HelpCenter de l’ITM, tél. (00352) 247-76100 ou mail, contact@itm.etat.lu
Pouvez-vous décrire la procédure prévue par la loi ?
Quand un cas potentiel de harcèlement nous est signalé – le premier contact se fait via le HelpCenter – la personne a un échange avec un agent pour décrire la situation et monter un dossier de preuves, qui peut déboucher sur une plainte.
Puis, nos experts analysent les pièces fournies et déterminent s’il s’agit d’un cas classique de subordination ou d’un réel abus.
Ils établissent aussi si l’employeur est informé, ce qui n’est pas le cas en général, mais il faut en passer par là. Toute entreprise doit disposer d’un canal interne pour dénoncer ces faits, et si le harceleur est le patron lui-même, alors on agit directement.
Nous menons une enquête et rédigeons un rapport qui est soumis à l’entreprise, avec l’ordre de faire cesser tout harcèlement. Bien sûr, des contrôles ont lieu par la suite, et il peut y avoir des sanctions, c’est l’effet dissuasif de cette loi.
L’ITM est-elle suffisamment dotée pour faire face à cette nouvelle mission ?
Nous n’avons reçu aucun moyen supplémentaire, et les discussions entamées avec Mobbing asbl dans l’idée d’absorber leur équipe, ont finalement tourné court.
Nous avons tout de même renforcé notre unité de quatre inspecteurs spécialisés dans le dialogue social avec 3,5 postes administratifs. Mais de manière globale, on court toujours après des effectifs suffisants.
Pour cet avocat spécialisé en droit du travail, c’est sur l’enquête menée par l’employeur en cas de harcèlement qu’il faut légiférer.
Maître David Giabbani voit chaque semaine défiler des salariés victimes de harcèlement au travail. S’il n’observe pas de tendance à la hausse, ces cas ne fléchissent pas non plus, et représentent un tiers des dossiers ouverts à son étude.
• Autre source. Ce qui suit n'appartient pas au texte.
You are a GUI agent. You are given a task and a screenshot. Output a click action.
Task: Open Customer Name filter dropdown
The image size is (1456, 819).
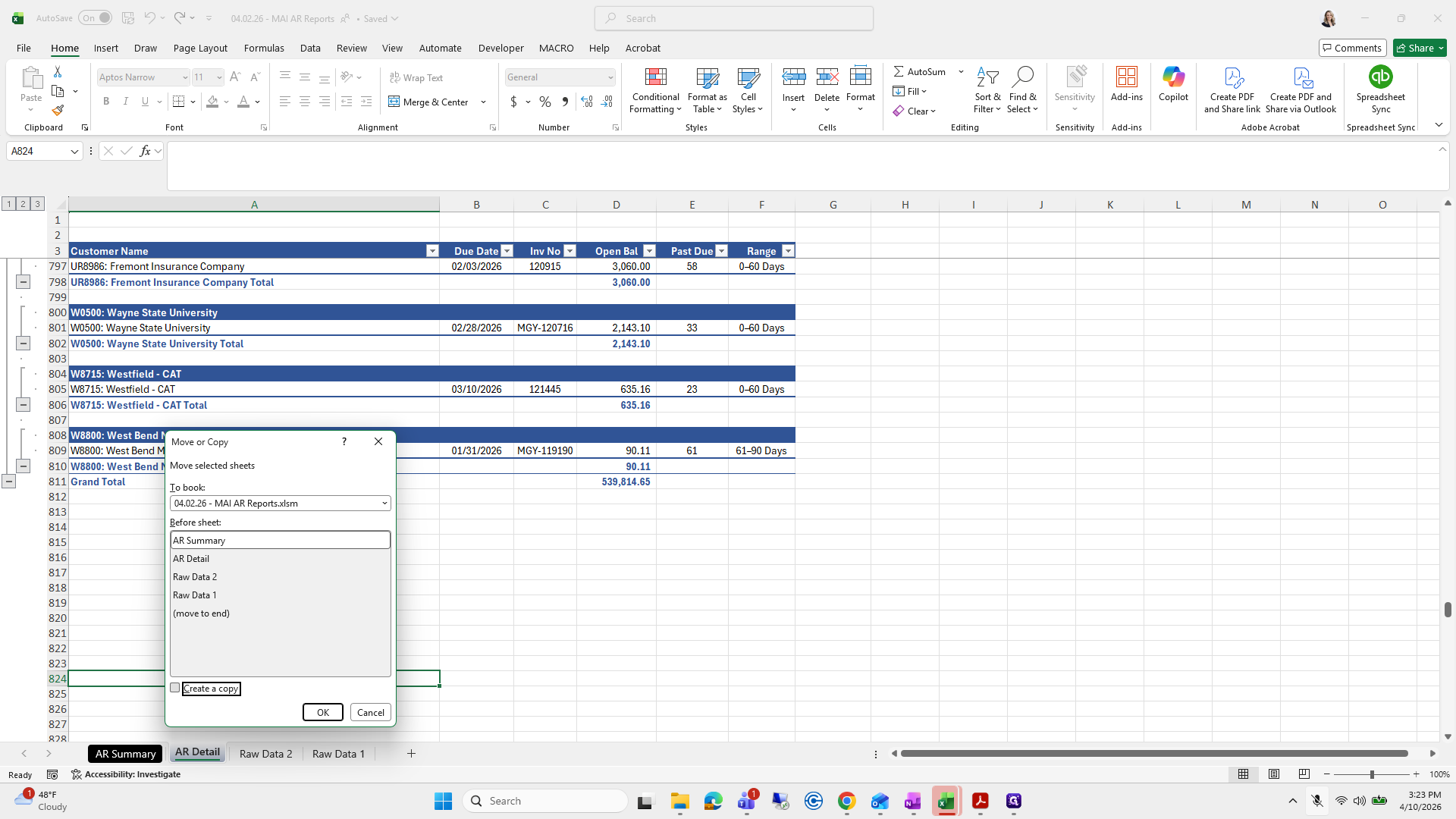pyautogui.click(x=432, y=251)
Ce qui lui fait dire – comme Marco Boly – que les 116 plaintes enregistrées par l’ITM l’an dernier sont loin de refléter la situation du harcèlement moral au Luxembourg. «Moi, je vois des gens en souffrance, qui travaillent dans des grandes sociétés, dont on loue par ailleurs la politique anti-harcèlement», pointe l’avocat.
Il détaille toute la complexité de ces dossiers : «Contrairement au harcèlement sexuel, basé sur des actes ou des paroles, le harcèlement moral relève aussi d’événements négatifs : comment prouver qu’on ne nous dit pas bonjour, ou qu’on est mis à l’écart?»
Il souligne, dans ce contexte, l’utilité de l’allègement de la charge de la preuve, que la loi luxembourgeoise ne prévoit pas, mais qui s’applique en France : «Cela instaure un certain équilibre entre plaignant et mis en cause, car le juge va aussi demander au harceleur de se dédouaner pour des faits difficiles à prouver».
Des investigations souvent bâclées
Mais pour Maître Giabbani, un autre point noir plombe ce type d’affaires : «L’enquête interne diligentée par l’employeur en cas de plainte pose un problème majeur. Et c’est là-dessus qu’il faut légiférer d’urgence à mon avis.» Il explique que ces investigations sont souvent bâclées, confiées à des personnes qui manquent de compétences en la matière, ou qui ne sont pas les mieux placées pour rester neutres.
Concernant la nouvelle loi, il estime que «le législateur s’est contenté de reprendre ce qui existait déjà dans la jurisprudence», et que la mobilisation de l’ITM, censée réagir en moins de 45 jours, se révèle plutôt sans effet puisqu’«elle n’y parvient pas, c’est ce qu’on constate sur le terrain.»